Text section:
□ □ □

Radio

radio, transmission or reception of electromagnetic radiation in the radio frequency range. The term is commonly applied also to the equipment used, especially to the radio receiver.

Uses of Radio Waves

The prime purpose of radio is to convey information from one place to another through the intervening media (i.e., air, space, nonconducting materials) without wires. Besides being used for transmitting sound and television signals, radio is used for the transmission of data in coded form. In the form of radar it is used also for sending out signals and picking up their reflections from objects in their path. Long-range radio signals enable astronauts to communicate with the earth from the moon and carry information from space probes as they travel to distant planets (see space exploration). For navigation of ships and aircraft the radio range, radio compass (or direction finder), and radio time signals are widely used. Radio signals sent from global positioning satellites can also be used by special receivers for a precise indication of position (see navigation satellite). Digital radio, both satellite and terrestrial, provides improved audio clarity and volume. Various remote-control devices, including rocket and artificial satellite operations systems and automatic valves in pipelines, are activated by radio signals. The development of the transistor and other microelectronic devices (see microelectronics) led to the development of portable transmitters and receivers. Cellular and cordless telephones are actually radio transceivers. Many telephone calls routinely are relayed by radio rather than by wires; some are sent via radio to relay satellites. Some celestial bodies and interstellar gases emit relatively strong radio waves that are observed with radio telescopes composed of very sensitive receivers and large directional antennas (see radio astronomy).

□ □ □

Given entries:
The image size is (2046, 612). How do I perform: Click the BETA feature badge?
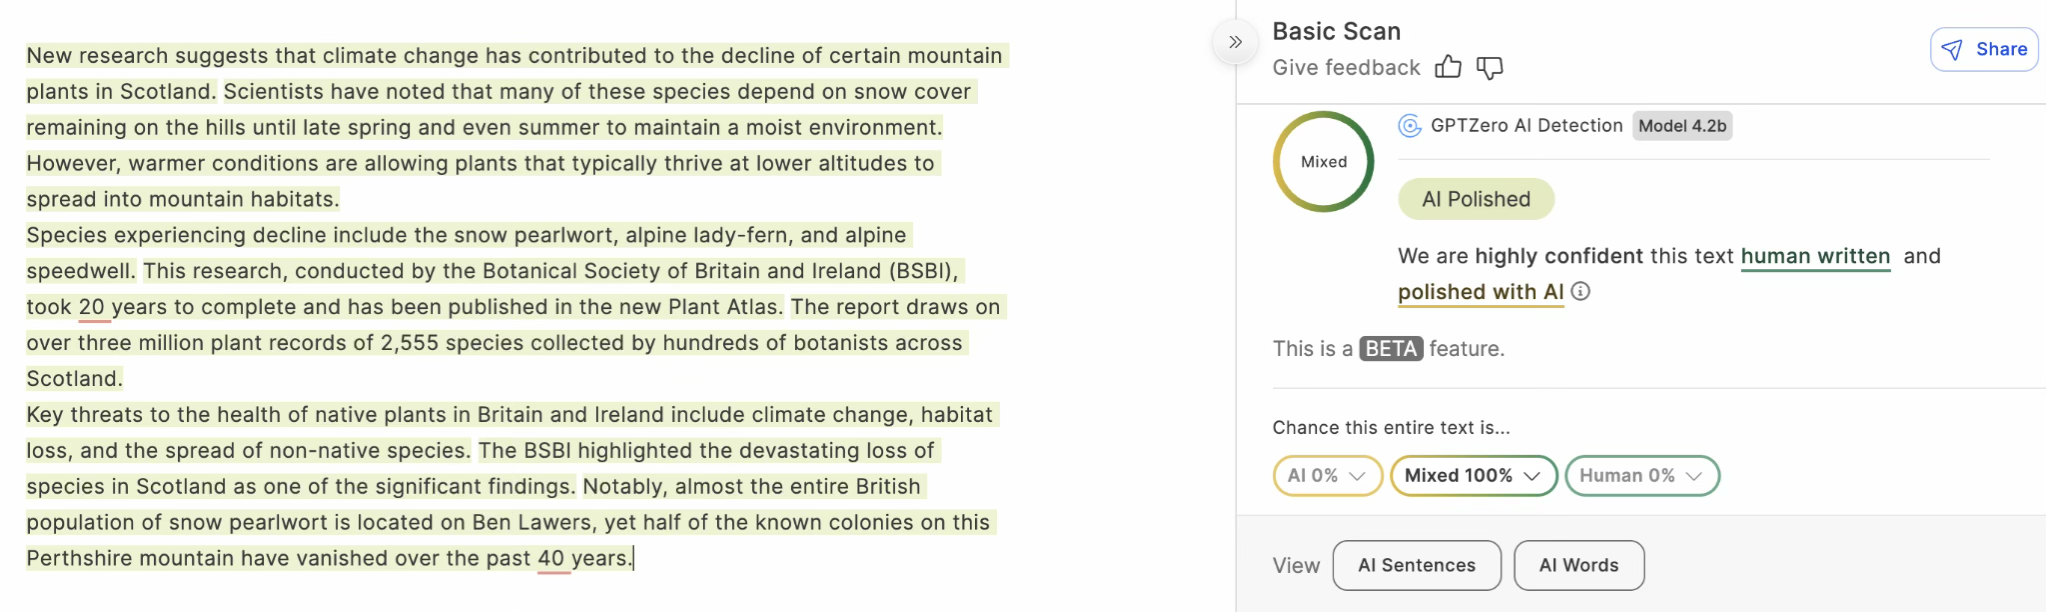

□ □ □

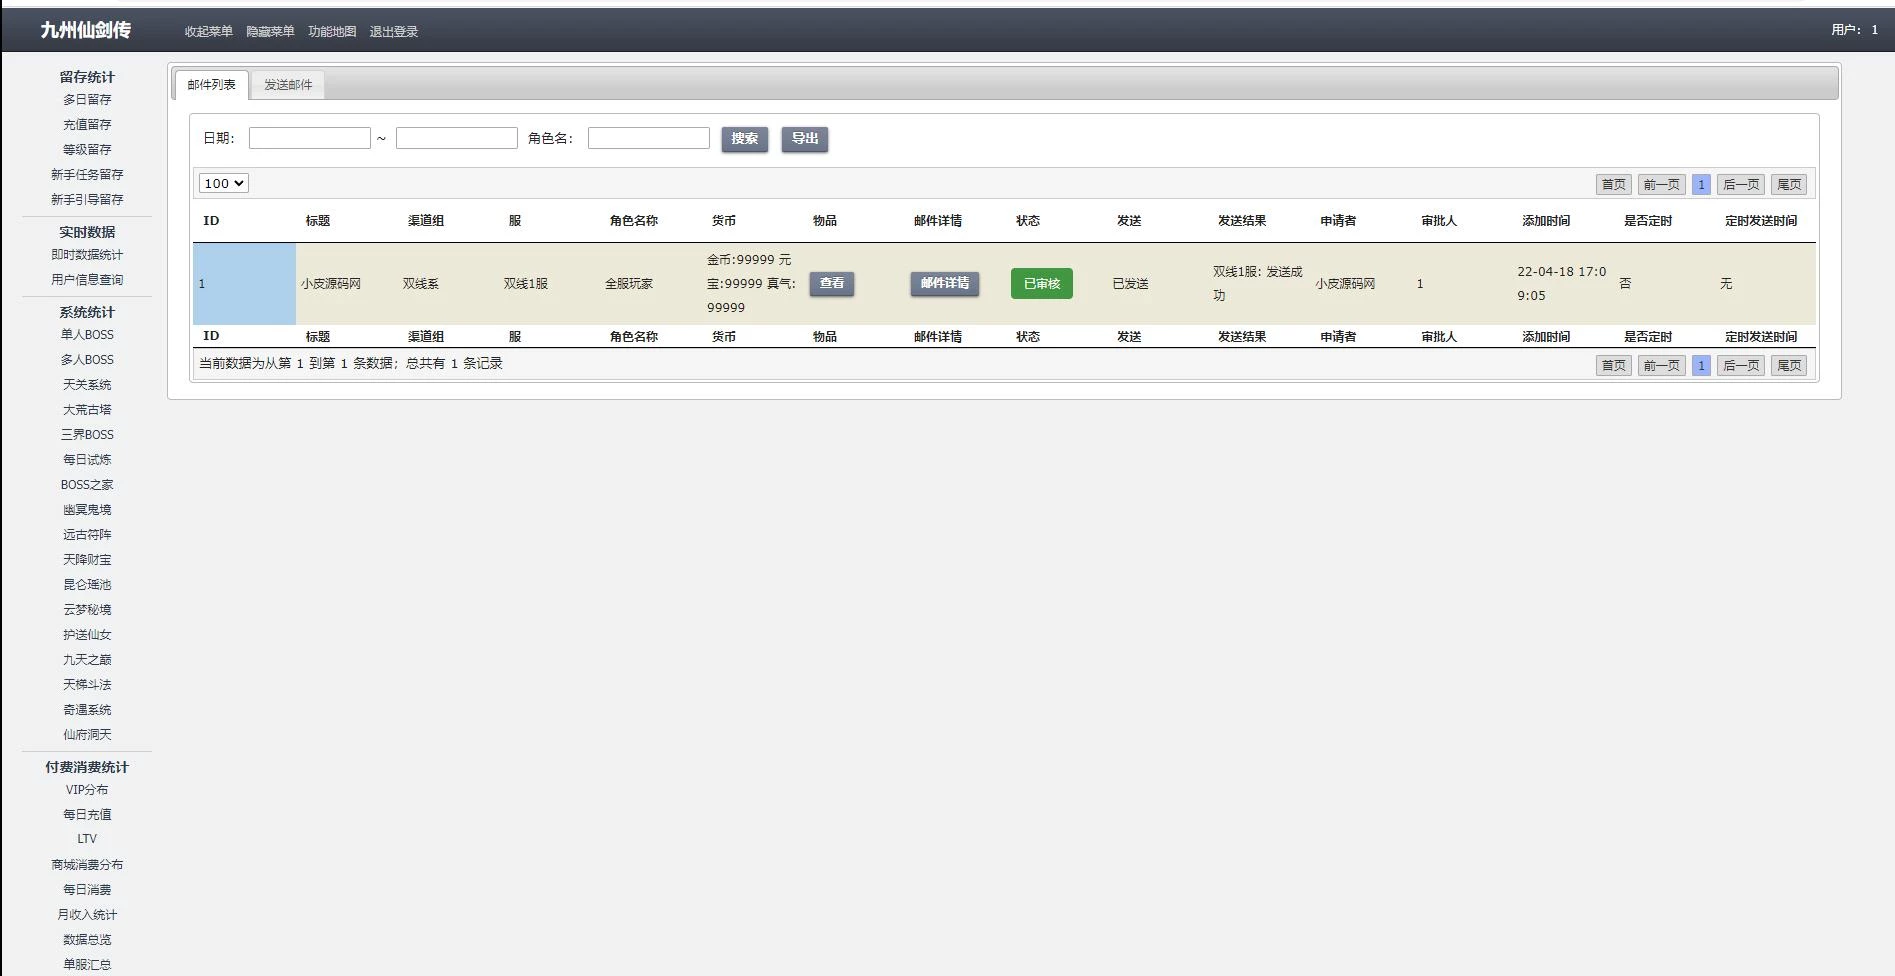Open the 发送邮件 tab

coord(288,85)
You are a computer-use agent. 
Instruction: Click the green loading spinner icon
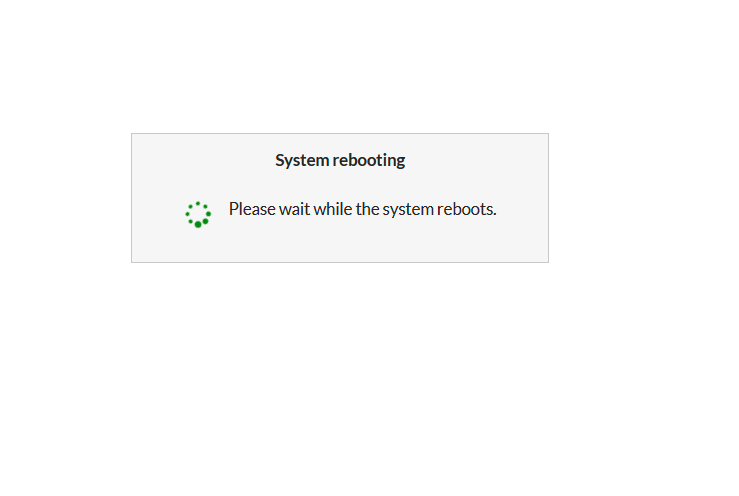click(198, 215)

□ □ □

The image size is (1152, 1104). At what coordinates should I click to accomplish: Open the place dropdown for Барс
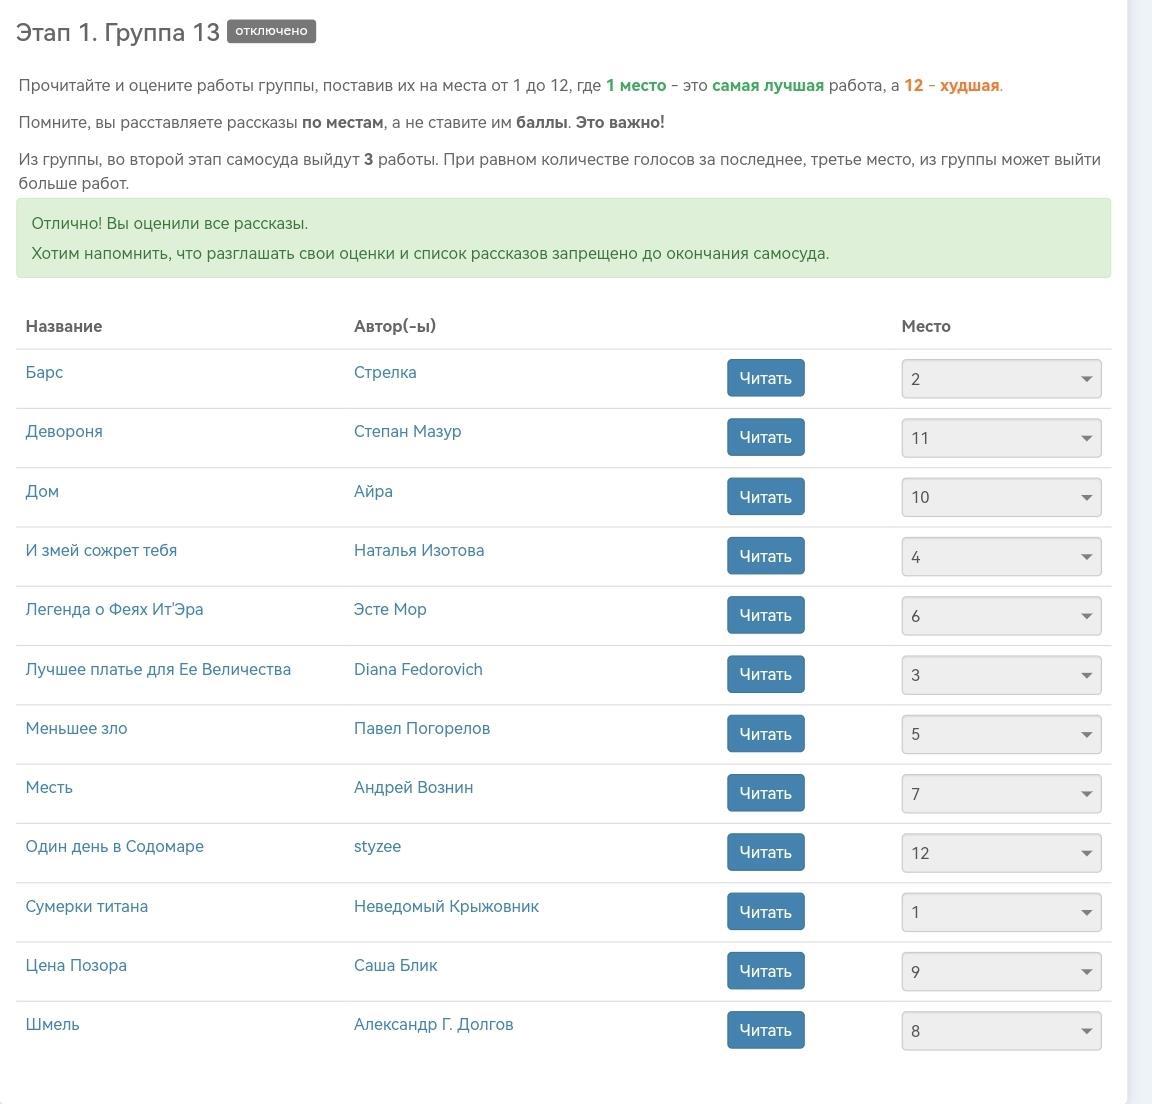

□ □ □

Exercise prompt: Continue the article on radio, picking up right after its final sentence.

Result below:
Transmission and Reception of Radio Waves

For the propagation and interception of radio waves, a transmitter and receiver are employed. A radio wave acts as a carrier of information-bearing signals; the information may be encoded directly on the wave by periodically interrupting its transmission (as in dot-and-dash telegraphy) or impressed on it by a process called modulation. The actual information in a modulated signal is contained in its sidebands, or frequencies added to the carrier wave, rather than in the carrier wave itself. The two most common types of modulation used in radio are amplitude modulation (AM) and frequency modulation (FM). Frequency modulation minimizes noise and provides greater fidelity than amplitude modulation, which is the older method of broadcasting. Both AM and FM are analog transmission systems, that is, they process sounds into continuously varying patterns of electrical signals which resemble sound waves. Digital radio uses a transmission system in which the signals propagate as discrete voltage pulses, that is, as patterns of numbers; before transmission, an analog audio signal is converted into a digital signal, which may be transmitted in the AM or FM frequency range. A digital radio broadcast offers compact-disc-quality reception and reproduction on the FM band and FM-quality reception and reproduction on the AM band.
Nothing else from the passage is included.